Tout comme l’homme, le raisin est un microcosme, un monde en miniature qui ne fleurit que si l’on prend soin du macrocosme dont il est le fruit : la nature. Le vin se définit d’abord par la géographie qui l’enracine. Et pourtant, il s’est très vite inscrit dans l’économie, dévoilant sa dimension géopolitique.

La culture du vin exige un environnement stable et prospère, un équilibre défini par les premiers agriculteurs. Le territoire se transforme alors en terroir, et sa provenance, si singulière, devient le gage de sa valeur, de son potentiel commercial. Ainsi, les premiers vins voyageurs furent ceux dont la qualité était reconnue.

La vigne a cette propriété que les lieux changent beaucoup sa saveur et sa nature[1]. Albert le Grand (1200-1280) souligne ici le caractère déterminant du terroir dans la qualité, le style et la typicité d’un vin. Il nous donne à comprendre cette intersection entre le patrimoine matériel et immatériel, cet héritage qui embrasse les dimensions historiques, intellectuelles, sensorielles. Ce Docteur Universel, pionnier de l’analyse rétro-olfactive, affirme que le plaisir et le désir du vin naissent de la communion de deux sensations[2].

Dès lors, le vin ainsi tisse un lien subtil entre la matière et l’esprit, dépassant le statut de simple produit de consommation pour devenir la manifestation d’une tradition humaine millénaire, où le temps, la terre et l’âme s’entrelacent. Et comme l’a affirmé Didier Guillaume, ministre français de l’Agriculture, en 2019, « le vin n’est pas un alcool comme les autres » (Bourdin Direct, BFMTV, 16.01.2019) – une assertion qui, bien que contestable sur le plan chimique, reflète une perception culturelle.

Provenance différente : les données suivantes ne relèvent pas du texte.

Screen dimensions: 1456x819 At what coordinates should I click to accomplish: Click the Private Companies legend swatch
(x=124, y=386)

Le vin, à la fois propriété intellectuelle et bien immatériel, devient le centre de convoitises. Considéré comme un produit de consommation et une commodité financière, il est soigneusement protégé et amélioré par des producteurs, des régions, des Etats. Des querelles surgissent : recettes plagiées, procédés copiés, noms usurpés, revendications fallacieuses sur les origines géographiques, contrefaçons d’indicateurs géographiques. Même la silhouette des bouteilles devient objet de litige[3].

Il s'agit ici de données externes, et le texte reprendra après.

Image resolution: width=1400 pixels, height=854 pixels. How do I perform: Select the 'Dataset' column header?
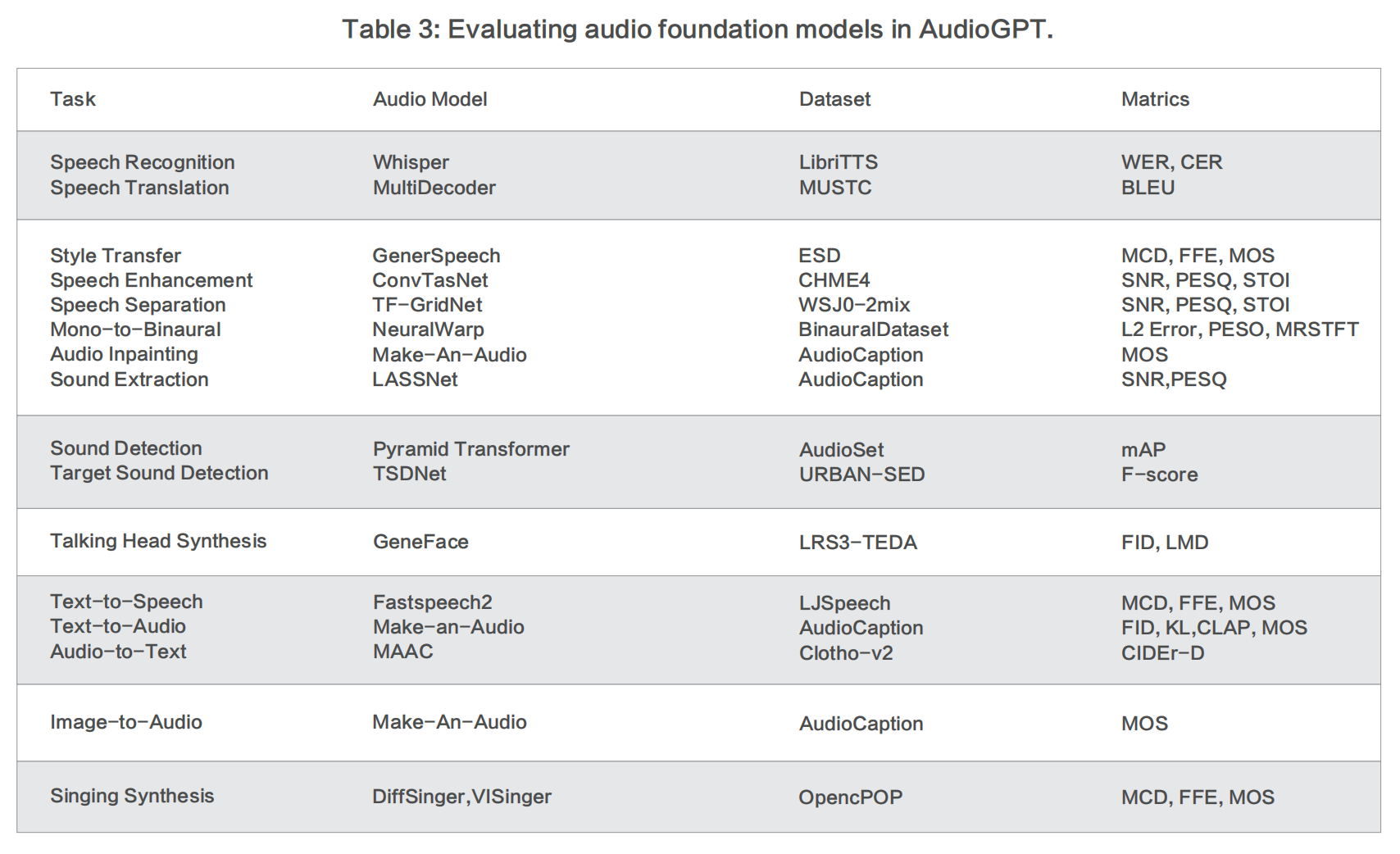834,99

Ne négligeons pas le patrimoine culturel, à la fois tangible et intangible. D’un côté, le vin lui-même, de l’autre, les savoir-faire des artisans vignerons, sont au cœur de ce trésor immatériel qui s’accompagne de rituels. Boire du vin devient alors un fait social total[4].

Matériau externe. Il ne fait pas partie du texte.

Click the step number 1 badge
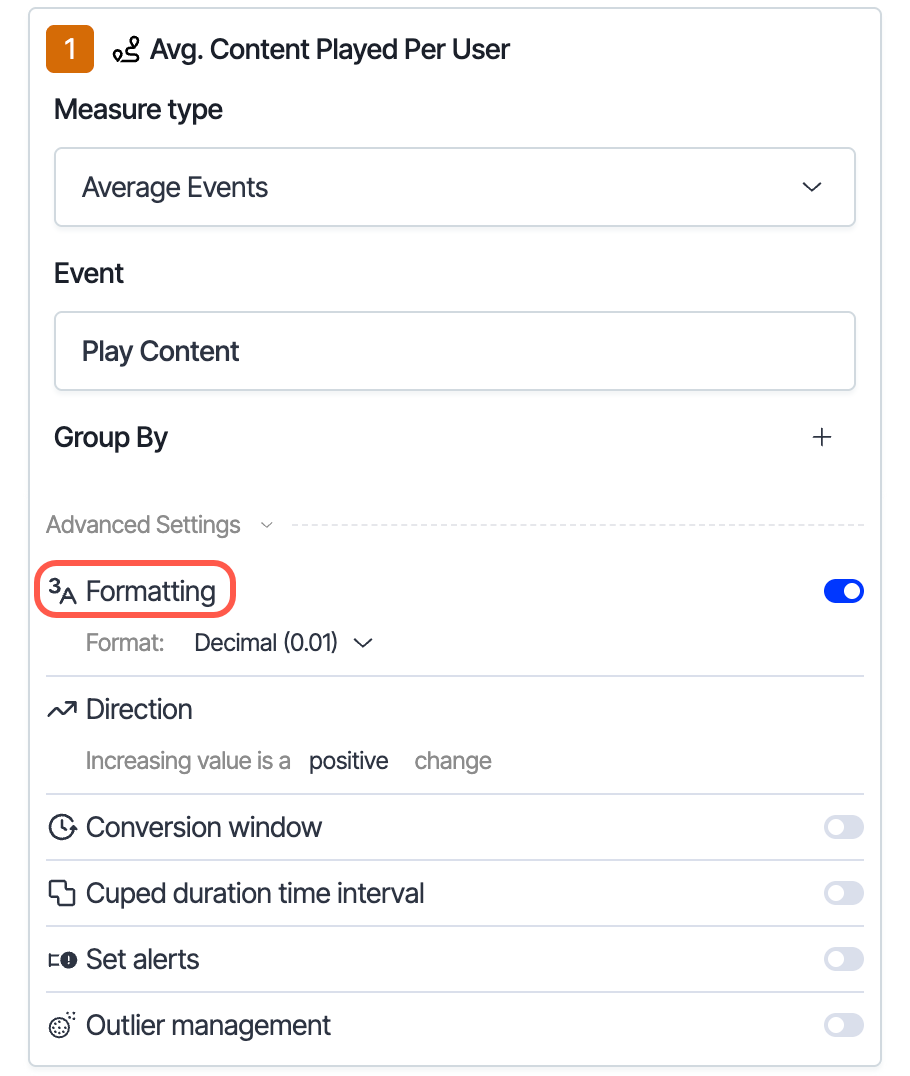This screenshot has height=1076, width=910. click(x=69, y=48)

Le vin participe à la constitution d’une identité culturelle. Chaque dégustation devient une manière de revisiter l’histoire à travers nos sens et nos émotions. Paradoxalement, le vin, intemporel par essence, se trouve pourtant profondément ancré dans son époque, comme l’a institutionnalisé l’OIV, qui depuis 2016 (Résolution OIV-CST 518-2016) a reconnu l’importance de faire de la culture l’un des cinq piliers de son développement durable. Ce tournant souligne une approche harmonisée, adaptée aux enjeux contemporains.

En somme, le vin transcende sa réalité œnologique pour devenir un vecteur de mémoire – qu’elle soit collective, intime, ou enracinée dans la tradition et le terroir. C’est une mémoire vivante, qui témoigne des savoirs transmis, des terres cultivés, des histoires vécues.

[1] Legrand A. (1256-1257), Des végétaux, Livre VII, traité 2, chap. 4.

[2] Albert le Grand, Du mouvement des animaux, Livre 1, traité II, chap. V.

[3] Wine Law and Policy. From National Terroirs to a Global Market, edited by Julien Chaisse, Fernando Dias Simões, and Danny Friedmann, Leiden-Boston, Brill-Nijhoff, 2021, chap. 22.

[4] Expression inventée par Marcel Mauss en 1925 dans son Essai sur le don.

[5] Tel est le propos abondamment développé dans Esthétique du vin. Conversations pour amateurs, éd. Julien Gacon & Aurélie Labruyère, Grenoble, Editions Glénat, 2021.